# Is this true?



## rgordin (Jan 6, 2007)

From an on-line news article:

"By comparison, the House bill to increase S-CHIP funding that was passed Wednesday night raises the 5-cent-a-cigar tax to 33 percent, and sets the cap on a single cigar at no more than $1."

If this is accurate, there is hope. Perhaps we should be working toward a livable compromise.


----------



## kjjm4 (May 8, 2007)

Yes, that's true. But it's still unacceptable. Sure, when you buy a single, an extra buck doesn't seem too bad, but the extra 20 bucks on a box pretty much precludes me from buying boxes from U.S. sources ever again.


----------



## coryj (Jul 31, 2007)

This is just the house bill... the senate bill is the one with the $10 cap and 20,000% increase. They will likely be coming to a compromise somewhere in the middle. The $1 per cigar tax is somewhat reasonable, but I would say its a little on the high end, and the compromise will likely put it somewhere higher.


----------



## Budprince (Mar 29, 2007)

coryj said:


> This is just the house bill... the senate bill is the one with the $10 cap and 20,000% increase.
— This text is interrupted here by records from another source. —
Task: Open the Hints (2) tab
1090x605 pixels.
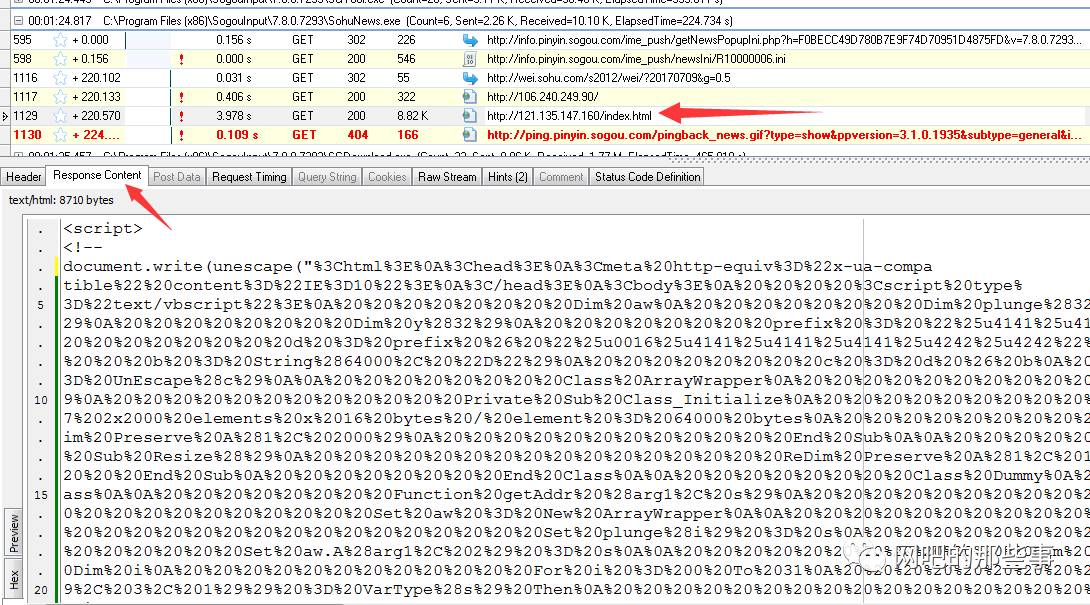Action: pyautogui.click(x=507, y=177)
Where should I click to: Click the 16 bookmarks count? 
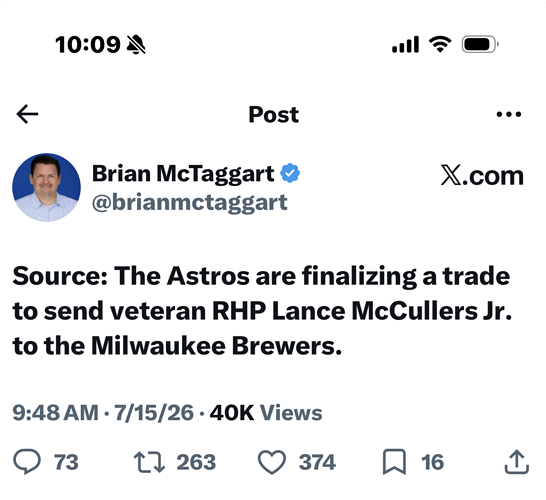pyautogui.click(x=432, y=462)

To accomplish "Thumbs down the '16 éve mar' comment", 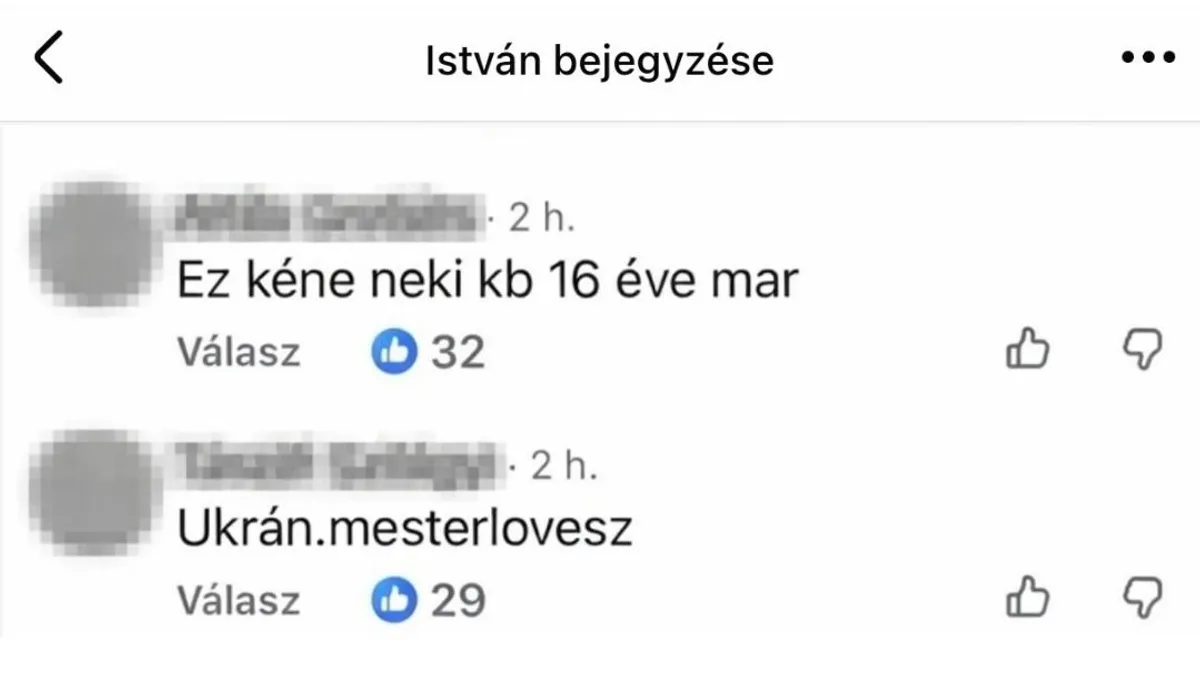I will coord(1141,351).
They will likely be coming to a compromise somewhere in the middle. The $1 per cigar tax is somewhat reasonable, but I would say its a little on the high end, and the compromise will likely put it somewhere higher.


Coryj's right. And this is outrageous. Fascism at it's best! :sb


----------



## Twill413 (Jul 19, 2006)

at least Bush has vowed to veto this proposed tax hike. Say what you want about the man, but saying you are going to veto an underprivileged childrens medical bill takes some cohones.


----------



## coryj (Jul 31, 2007)

Twill413 said:


> at least Bush has vowed to veto this proposed tax hike. Say what you want about the man, but saying you are going to veto an underprivileged childrens medical bill takes some cohones.


He is vetoing the start of socialized healthcare... they made it for the underpriviledged children so that he doesn't come out of this looking very good. However, I think even he knows that he has little chance of coming out of this presidency as a "hero" in public opinion at this point.


----------



## kjjm4 (May 8, 2007)

Cojones and the knowledge that you're not running for re-election and your approval rating can't get much worse. :chk


----------



## Twill413 (Jul 19, 2006)

coryj said:


> He is vetoing the start of socialized healthcare... they made it for the underpriviledged children so that he doesn't come out of this looking very good.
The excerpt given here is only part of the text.